Los precios de estos patitos varían. Dependiendo de los accesorios adicionales, los costos pueden oscilar entre 1.500 y 2.000 pesos. “El patito cuesta 1800,” menciona un comerciante mientras sostiene uno de estos populares adornos. Se estima que la tendencia alcanzó su punto máximo de popularidad la semana pasada, cuando se vieron a muchas personas luciéndolos en sus paseos por el barrio.
Este fenómeno no solo ha capturado la atención de general de toda la comunidad. “Nada más por la idea. Lo vi y me gustó”, comentó una madre, quien decidió comprar el patito para su hija. “Si no me quedó otra, tuve que comprar o comprar”, añadió. Los niños en particular han mostrado un gran interés, solicitando a sus padres que les compren los patitos. “Me dice Mamá, quiero el patito, llevame a comprar. El patito está en todos lados. Furor.”

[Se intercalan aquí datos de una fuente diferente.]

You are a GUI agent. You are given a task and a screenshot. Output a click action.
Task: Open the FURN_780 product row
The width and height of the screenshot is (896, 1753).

Una de las razones por las cuales los patitos Kawaii han tenido tanto éxito se debe a la percepción de que son adorables y alegres. “Me gusta la gente mira y me gusta”, expresó emocionada una usuaria mientras paseaba con su patito en la cabeza. Los vendedores han visto incrementar sus ventas de forma significativa: “Demasiado. Ha sido este un furor por los patitos que no se detiene la venta y se gana muchísimo.” Por su parte, los comerciantes han notado tanto interés entre los adultos como entre los niños. “Te copó. Si le vendés más a chicos o grandes, todo le gusta”.
Cómo surgió esta moda
La tendencia de usar este accesorio en la cabeza ha captado la atención en diversos países, emergiendo como un fenómeno juvenil en Latinoamérica a finales de 2023, específicamente en México, Colombia y Perú. La moda, definida por su aspecto llamativo y peculiar, ha generado curiosidad y confusión entre los transeúntes.
El origen de esta tendencia se remonta a Filipinas, donde comenzó como una evolución de una moda previa relacionada con imitar acciones de personajes de anime japonés. En 2015, niños y jóvenes de distintos países asiáticos comenzaron a usar broches con pequeñas plantas de plástico en la cabeza, replicando la imagen de personajes de anime que suelen llevar plantas para simbolizar tranquilidad y felicidad.